Description of the task:
Leave out every picture, and output exactly the lines from the line containing "Click the Search magnifying glass button" through the last line of the data.

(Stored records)

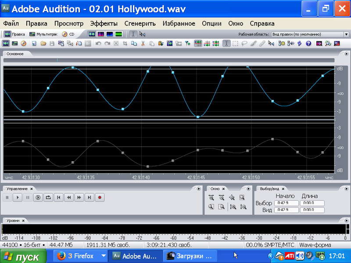Open the Основное panel options arrow
Screen dimensions: 351x263
[346, 54]
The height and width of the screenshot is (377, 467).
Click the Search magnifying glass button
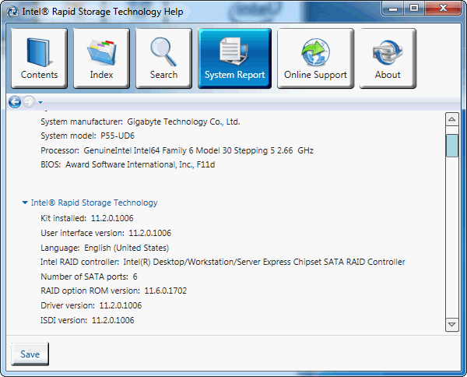pos(163,58)
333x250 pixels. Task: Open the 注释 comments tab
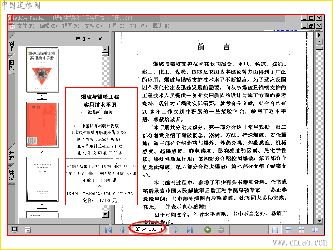[x=12, y=174]
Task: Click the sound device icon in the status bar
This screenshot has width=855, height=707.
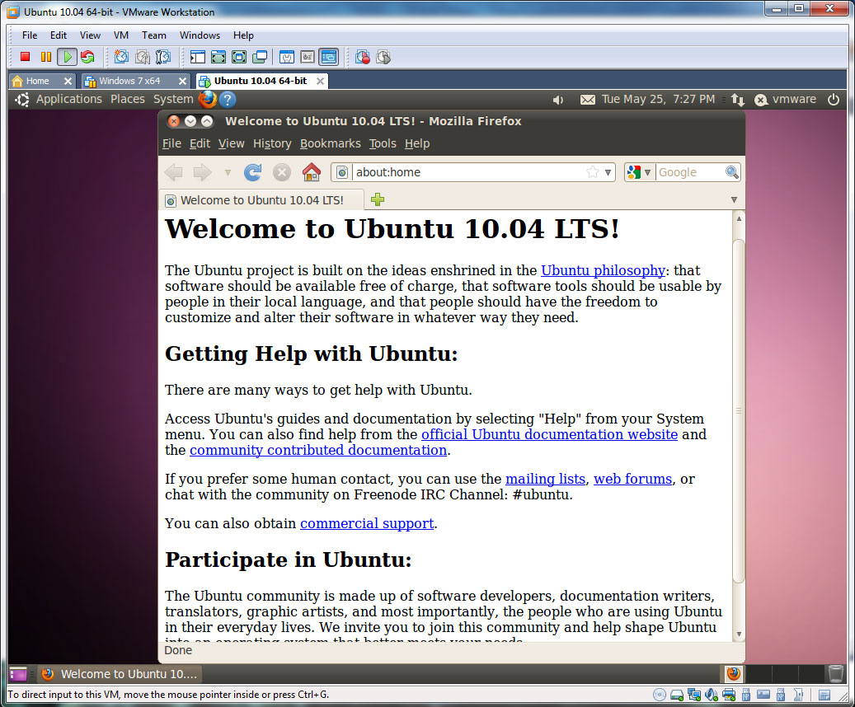Action: click(710, 695)
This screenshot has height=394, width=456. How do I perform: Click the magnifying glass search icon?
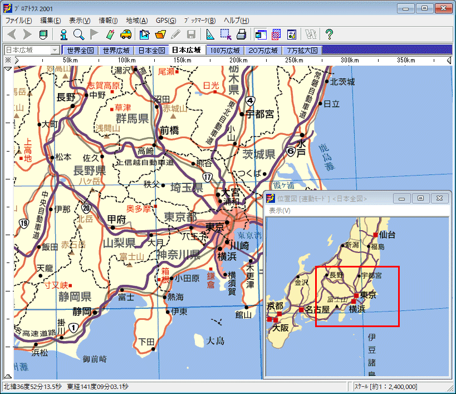tap(79, 35)
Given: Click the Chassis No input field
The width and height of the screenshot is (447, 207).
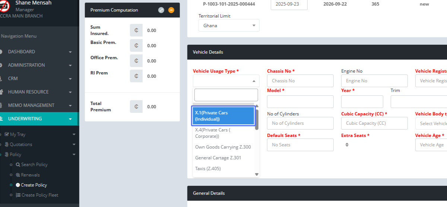Looking at the screenshot, I should [300, 81].
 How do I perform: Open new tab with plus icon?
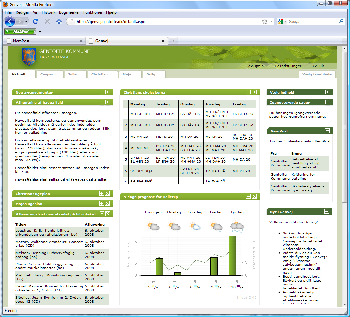click(x=173, y=41)
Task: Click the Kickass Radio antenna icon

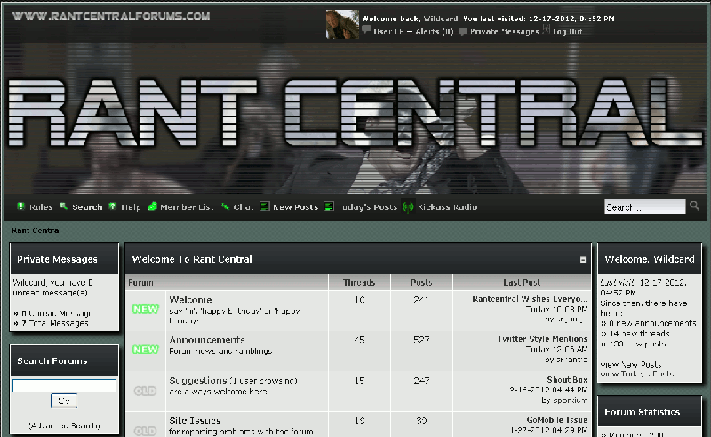Action: coord(408,207)
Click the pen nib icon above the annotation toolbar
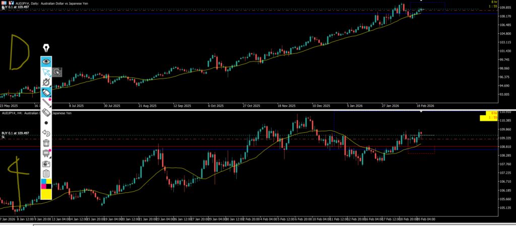The image size is (516, 226). click(x=46, y=48)
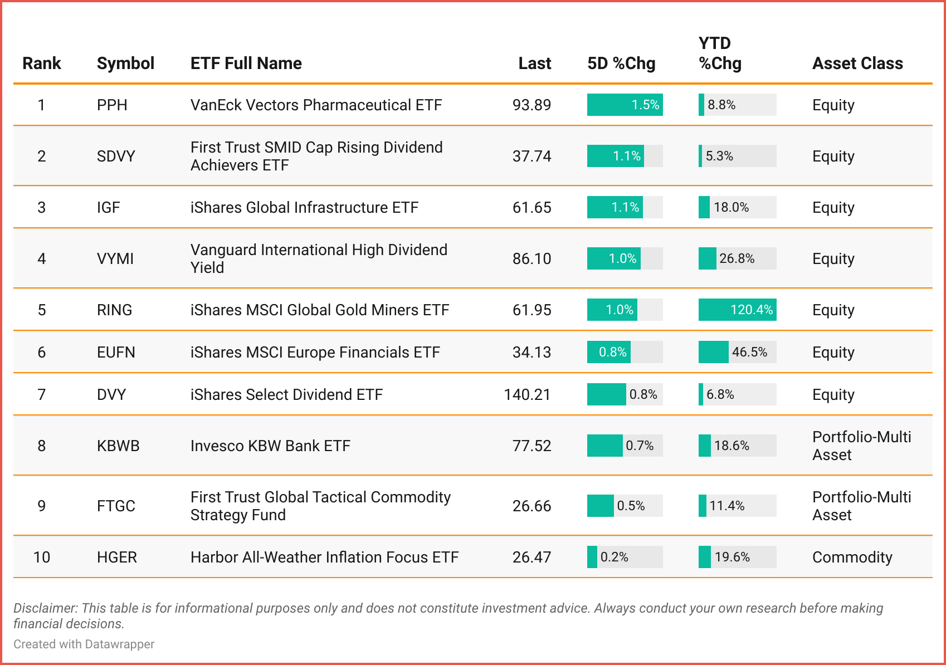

Completed task:
Click the Search magnifying glass button
pos(163,58)
333x250 pixels. Task: Open the 注释 comments tab
[x=12, y=174]
Task: Click the sound device icon in the status bar
This screenshot has width=855, height=707.
Action: click(710, 695)
This screenshot has height=394, width=456. How do I perform: Click the magnifying glass search icon?
tap(79, 35)
Given: Click the Chassis No input field
The width and height of the screenshot is (447, 207).
Looking at the screenshot, I should [300, 81].
 How do I perform: Open new tab with plus icon?
click(x=173, y=41)
Task: Click the Kickass Radio antenna icon

Action: coord(408,207)
Click the pen nib icon above the annotation toolbar
The image size is (516, 226). click(x=46, y=48)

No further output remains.